UrbanEye, a New York Times email newsletter, is meant to be a daily aid in deciding “what to see, eat, do and wear in New York City.” It is useful for the infrequent visitor to New York to know what he is missing when he isn’t there. Since discovering the newsletter, I’ve devoured the theater and art suggestions in particular, and made notes in my Moleskine of what to see when I make my semi-annual sojourns.
I pay no attention, however, to the “what-to-wear” pretensions of UrbanEye. Those sartorial suggestions are infrequent—and only implied within the gallery, theater, and music listings. I should have perhaps taken the hint, though, by the very fact that fashion is mentioned in the “sell line” for the email sign up, that how you present yourself, even when at leisure, is more important in New York than here. (I could have also picked up that idea from my daughter, who was home from New York for a few days during a school break recently and brushed off her mother’s offer to pay for a haircut with, “Mom, I get my hair cut in Manhattan.”)
This insensitivity to fashion is how I ended up at the Armory Show in ill-fitting Nautica jeans from Costco and a faded hemp shirt I once bought in Duluth because I was cold and had forgotten my jacket.
The Armory Show is an annual assemblage of art galleries from around the world. Art is flown in from Tokyo, Vienna, Berlin, Paris, London, Milan, Madrid, Tel Aviv, and San Francisco and displayed in one place for New York collectors to be led around by experts and told what to buy. (At least that’s what happens according to the Times, which ran a recent front-page story about an arriviste collector from Florida who required “introductions” to the galleries in order for them to allow her to spend a quarter-million dollars of her money.)

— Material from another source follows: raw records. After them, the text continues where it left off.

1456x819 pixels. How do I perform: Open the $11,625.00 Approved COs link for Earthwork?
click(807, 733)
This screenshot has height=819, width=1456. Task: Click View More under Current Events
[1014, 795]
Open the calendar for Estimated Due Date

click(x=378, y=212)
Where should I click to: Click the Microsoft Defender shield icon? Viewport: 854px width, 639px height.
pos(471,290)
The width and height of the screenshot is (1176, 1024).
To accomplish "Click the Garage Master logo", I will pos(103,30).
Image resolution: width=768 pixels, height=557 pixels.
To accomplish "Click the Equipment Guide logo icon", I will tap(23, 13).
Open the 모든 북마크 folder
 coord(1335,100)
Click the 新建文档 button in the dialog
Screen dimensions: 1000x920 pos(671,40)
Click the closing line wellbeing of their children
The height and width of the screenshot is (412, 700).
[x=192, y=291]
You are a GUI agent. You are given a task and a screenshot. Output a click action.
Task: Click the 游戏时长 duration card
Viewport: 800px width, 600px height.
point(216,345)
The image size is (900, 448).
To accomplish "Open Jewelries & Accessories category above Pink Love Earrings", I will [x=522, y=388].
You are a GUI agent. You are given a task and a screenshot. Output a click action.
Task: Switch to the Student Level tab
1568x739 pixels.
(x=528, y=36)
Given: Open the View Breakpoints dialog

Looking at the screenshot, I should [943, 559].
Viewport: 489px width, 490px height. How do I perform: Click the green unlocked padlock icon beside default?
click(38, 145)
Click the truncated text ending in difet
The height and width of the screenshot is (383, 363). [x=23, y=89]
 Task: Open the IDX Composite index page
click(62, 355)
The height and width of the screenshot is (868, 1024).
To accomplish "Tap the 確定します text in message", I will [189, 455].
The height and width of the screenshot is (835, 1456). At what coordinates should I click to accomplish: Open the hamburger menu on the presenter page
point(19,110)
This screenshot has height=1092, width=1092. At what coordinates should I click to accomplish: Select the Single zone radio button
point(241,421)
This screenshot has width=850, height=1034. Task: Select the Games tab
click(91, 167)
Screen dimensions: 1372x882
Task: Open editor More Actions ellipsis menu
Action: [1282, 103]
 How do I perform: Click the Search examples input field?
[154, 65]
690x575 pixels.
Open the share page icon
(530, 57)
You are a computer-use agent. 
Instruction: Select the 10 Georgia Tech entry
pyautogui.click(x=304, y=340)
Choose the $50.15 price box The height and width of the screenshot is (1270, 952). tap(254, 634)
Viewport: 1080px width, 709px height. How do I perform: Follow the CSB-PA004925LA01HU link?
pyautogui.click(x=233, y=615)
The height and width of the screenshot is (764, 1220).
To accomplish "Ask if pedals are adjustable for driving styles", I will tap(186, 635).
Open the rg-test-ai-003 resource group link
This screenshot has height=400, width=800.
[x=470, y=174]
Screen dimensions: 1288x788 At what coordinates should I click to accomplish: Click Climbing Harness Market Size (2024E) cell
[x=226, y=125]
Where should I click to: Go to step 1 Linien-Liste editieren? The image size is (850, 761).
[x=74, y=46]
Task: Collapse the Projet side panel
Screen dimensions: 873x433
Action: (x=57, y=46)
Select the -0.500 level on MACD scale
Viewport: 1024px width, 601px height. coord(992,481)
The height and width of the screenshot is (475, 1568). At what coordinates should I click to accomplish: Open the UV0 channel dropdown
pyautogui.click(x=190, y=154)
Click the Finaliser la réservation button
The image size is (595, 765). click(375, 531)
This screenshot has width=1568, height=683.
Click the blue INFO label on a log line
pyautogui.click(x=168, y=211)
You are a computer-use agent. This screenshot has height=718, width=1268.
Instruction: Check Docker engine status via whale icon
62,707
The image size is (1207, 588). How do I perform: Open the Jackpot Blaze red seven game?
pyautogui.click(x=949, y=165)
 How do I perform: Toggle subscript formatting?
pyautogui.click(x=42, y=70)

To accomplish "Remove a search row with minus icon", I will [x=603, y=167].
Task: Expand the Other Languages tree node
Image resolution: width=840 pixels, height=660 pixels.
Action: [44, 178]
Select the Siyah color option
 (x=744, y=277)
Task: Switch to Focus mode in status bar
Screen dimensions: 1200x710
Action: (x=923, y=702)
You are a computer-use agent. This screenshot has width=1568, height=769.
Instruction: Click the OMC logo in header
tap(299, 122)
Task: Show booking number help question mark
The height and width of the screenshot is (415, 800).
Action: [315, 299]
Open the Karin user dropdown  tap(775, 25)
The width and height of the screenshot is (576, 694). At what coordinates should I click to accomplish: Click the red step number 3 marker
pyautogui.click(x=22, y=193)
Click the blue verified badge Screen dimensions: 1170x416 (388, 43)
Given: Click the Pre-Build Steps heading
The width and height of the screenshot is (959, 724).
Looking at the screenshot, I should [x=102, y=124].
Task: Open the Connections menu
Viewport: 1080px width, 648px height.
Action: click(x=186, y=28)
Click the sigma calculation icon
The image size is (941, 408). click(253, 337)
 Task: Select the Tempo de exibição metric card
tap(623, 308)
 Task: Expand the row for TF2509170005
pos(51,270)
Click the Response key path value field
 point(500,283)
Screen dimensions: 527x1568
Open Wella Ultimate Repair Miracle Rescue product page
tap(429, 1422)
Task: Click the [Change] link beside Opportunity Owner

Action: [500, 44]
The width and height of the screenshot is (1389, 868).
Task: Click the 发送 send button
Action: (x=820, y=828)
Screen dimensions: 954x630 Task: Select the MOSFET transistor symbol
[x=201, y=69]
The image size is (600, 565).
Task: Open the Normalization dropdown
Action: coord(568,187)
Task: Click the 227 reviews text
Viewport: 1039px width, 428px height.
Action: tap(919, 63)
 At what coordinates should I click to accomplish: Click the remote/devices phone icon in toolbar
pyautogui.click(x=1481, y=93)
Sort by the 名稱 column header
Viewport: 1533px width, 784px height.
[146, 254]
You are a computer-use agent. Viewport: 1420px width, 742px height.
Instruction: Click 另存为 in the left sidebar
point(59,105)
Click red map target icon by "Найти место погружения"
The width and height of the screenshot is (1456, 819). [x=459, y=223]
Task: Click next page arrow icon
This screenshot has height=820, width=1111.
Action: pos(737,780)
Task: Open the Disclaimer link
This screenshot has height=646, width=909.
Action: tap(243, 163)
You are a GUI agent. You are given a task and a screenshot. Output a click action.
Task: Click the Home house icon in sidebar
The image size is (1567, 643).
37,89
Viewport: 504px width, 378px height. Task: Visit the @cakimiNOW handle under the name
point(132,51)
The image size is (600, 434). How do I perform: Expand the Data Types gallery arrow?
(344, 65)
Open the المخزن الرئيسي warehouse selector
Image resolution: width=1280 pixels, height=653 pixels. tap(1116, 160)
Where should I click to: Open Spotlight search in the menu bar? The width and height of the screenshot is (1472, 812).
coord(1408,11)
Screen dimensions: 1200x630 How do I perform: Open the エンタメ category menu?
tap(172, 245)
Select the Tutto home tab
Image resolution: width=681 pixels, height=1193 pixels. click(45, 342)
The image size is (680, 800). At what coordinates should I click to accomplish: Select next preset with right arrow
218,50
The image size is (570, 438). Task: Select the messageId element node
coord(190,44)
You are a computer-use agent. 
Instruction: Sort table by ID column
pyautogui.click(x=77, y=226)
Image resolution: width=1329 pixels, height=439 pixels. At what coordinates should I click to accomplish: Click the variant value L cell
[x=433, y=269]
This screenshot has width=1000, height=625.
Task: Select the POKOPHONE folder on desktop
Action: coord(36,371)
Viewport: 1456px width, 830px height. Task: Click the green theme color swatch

As I walked around the show, I realized that I was indeed dressed as if I had originally set off for a day in the swine barn at the Minnesota State Fair and had somehow gotten off at LaGuardia Airport instead of Larpenteur Avenue. As I browsed among stylish New York men in their draped Italian suits or five-hundred-dollar jeans, and the coiffed-and-coutured women on their arms, I unintentionally began to focus my gaze more on the attendees in the halls than the art on the walls. I pulled out my notebook and scrawled a reminder about my next visit: “In NY, wear BLACK jeans.” As I closed the book, I looked up and saw coming toward me an attenuated young man in pegged black jeans and a skin-tight black silk turtleneck. Setting off his wardrobe were his goatee and fringed hair—both of which had been bleached to a degree of whiteness only dreamt of by Gwen Stefani—and a set of platinum dog tags which seemed to mark him as a brand-new second lieutenant in some fey ninja army.
I opened the notebook again and added, “Put The Devil Wears Prada on Netflix list.”